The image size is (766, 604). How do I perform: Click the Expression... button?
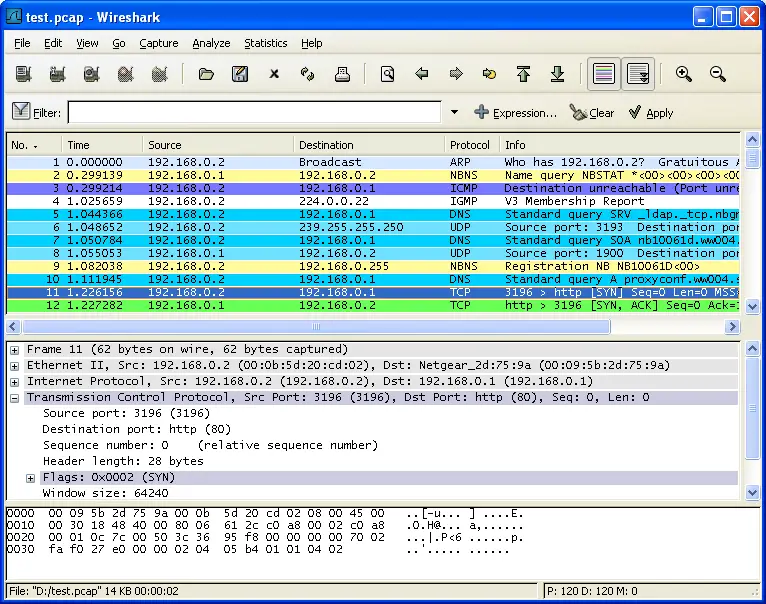point(515,113)
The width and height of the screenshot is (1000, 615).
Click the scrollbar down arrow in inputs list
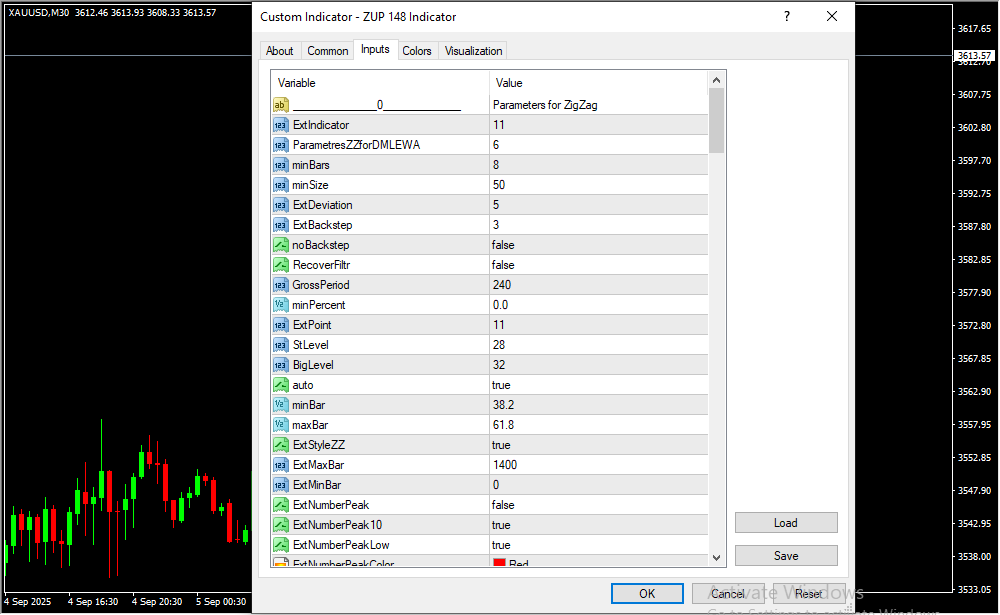(716, 557)
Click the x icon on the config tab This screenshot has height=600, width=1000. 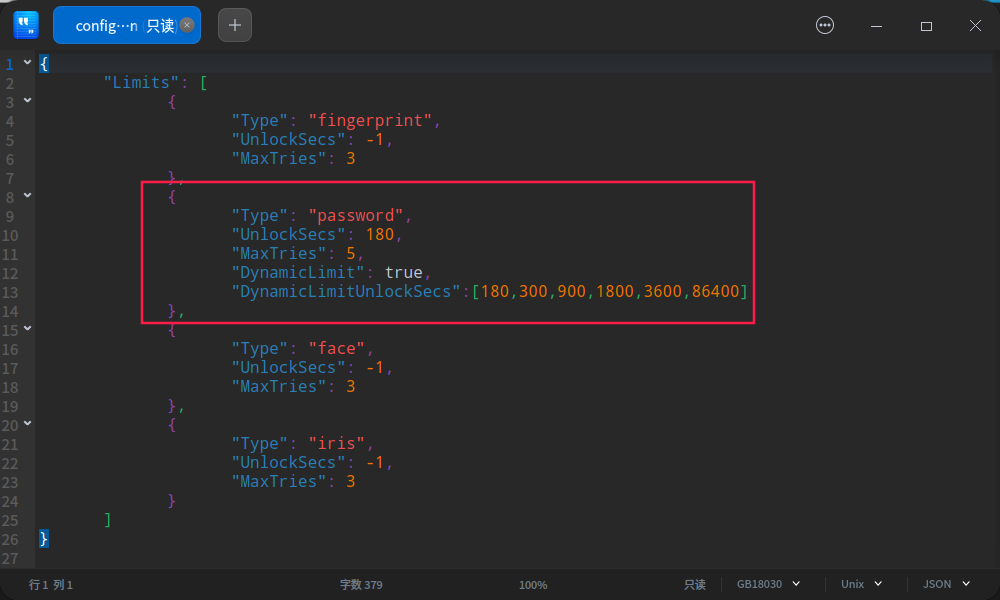click(x=186, y=25)
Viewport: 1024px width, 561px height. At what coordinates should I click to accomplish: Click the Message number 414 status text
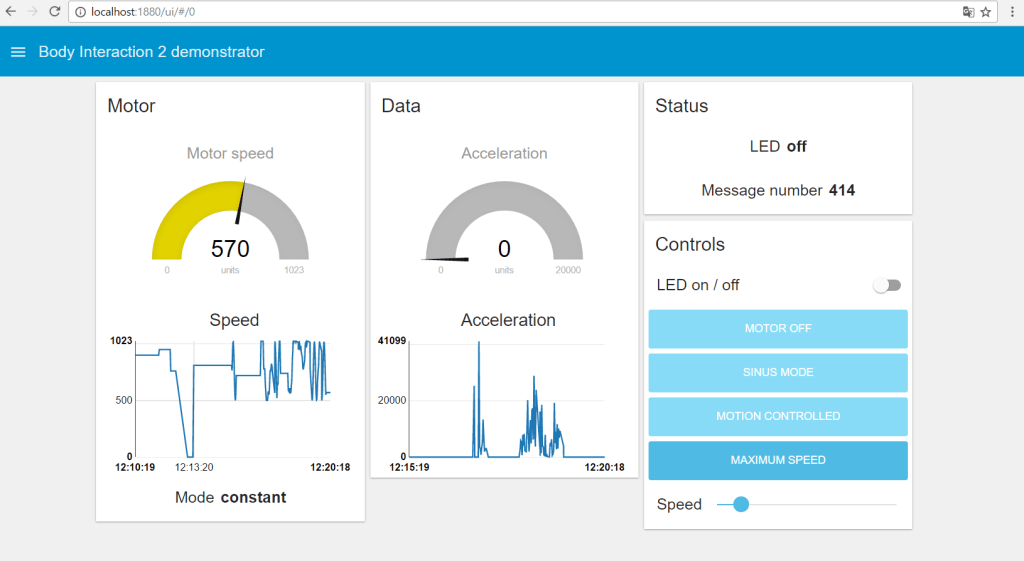(x=778, y=190)
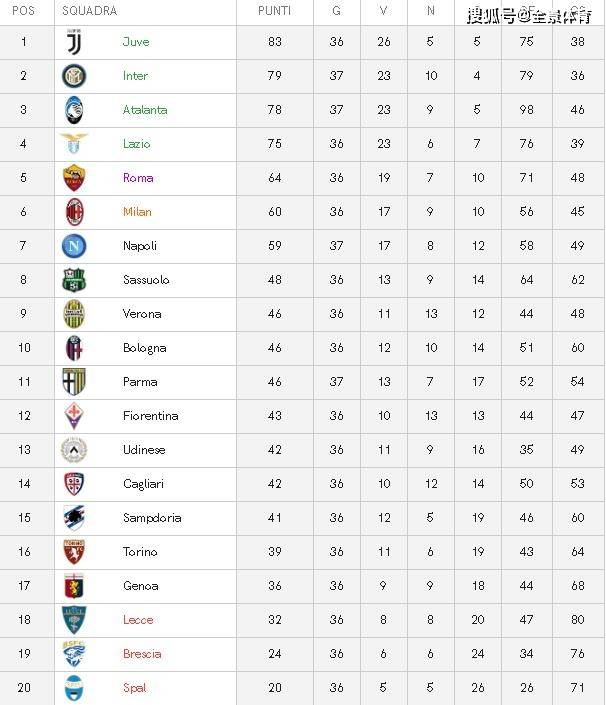This screenshot has height=705, width=606.
Task: Sort table by PUNTI column header
Action: pos(274,11)
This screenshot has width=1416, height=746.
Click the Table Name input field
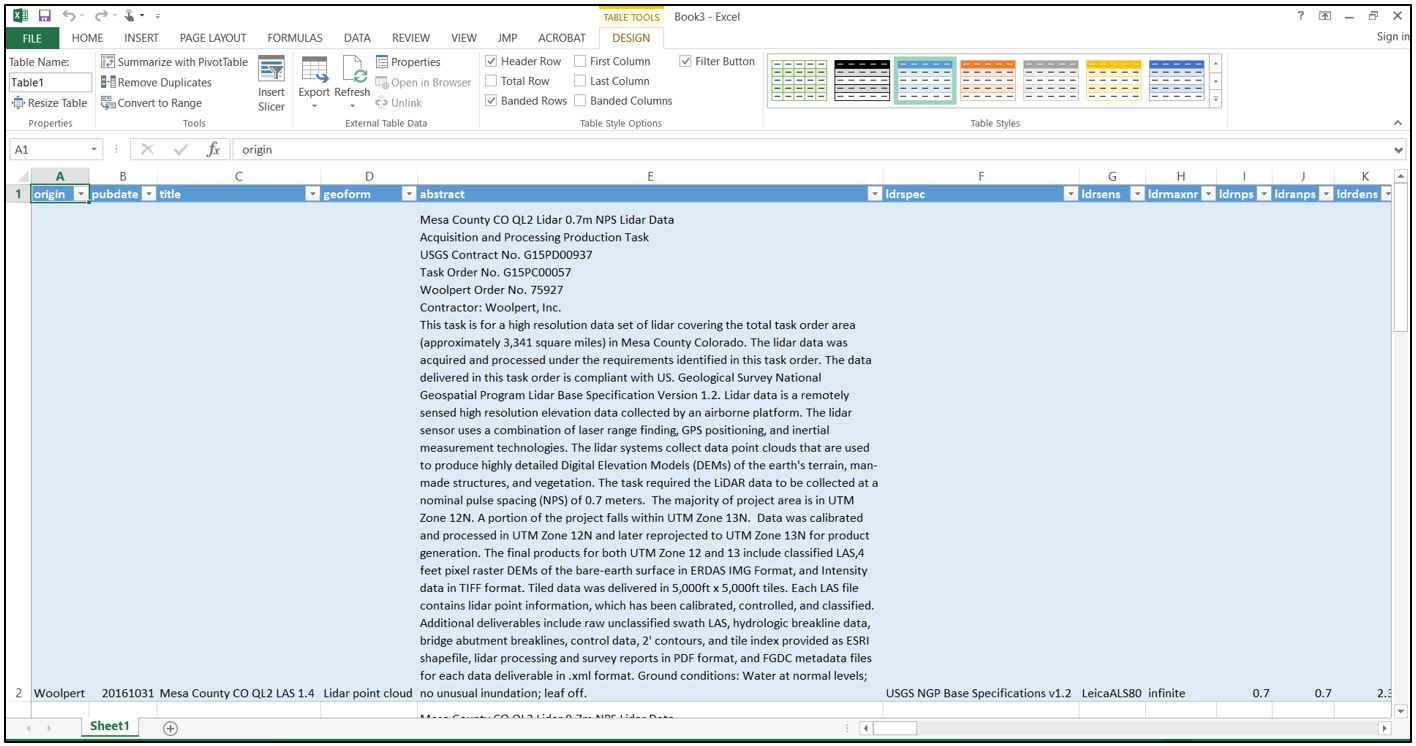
::::::::
*EXERCISE BRIEF*
Locate "Viewport: 1024px width, 561px" in the entries above. Copy, exactly and only, the lines from that line to the end, leaving out the pictures.

*EXPECTED ANSWER*
Viewport: 1024px width, 561px height. At what coordinates should I click to accomplish: Click the Message number 414 status text
(x=778, y=190)
This screenshot has height=705, width=606.
Task: Sort table by PUNTI column header
Action: pos(274,11)
This screenshot has width=1416, height=746.
Click the Table Name input field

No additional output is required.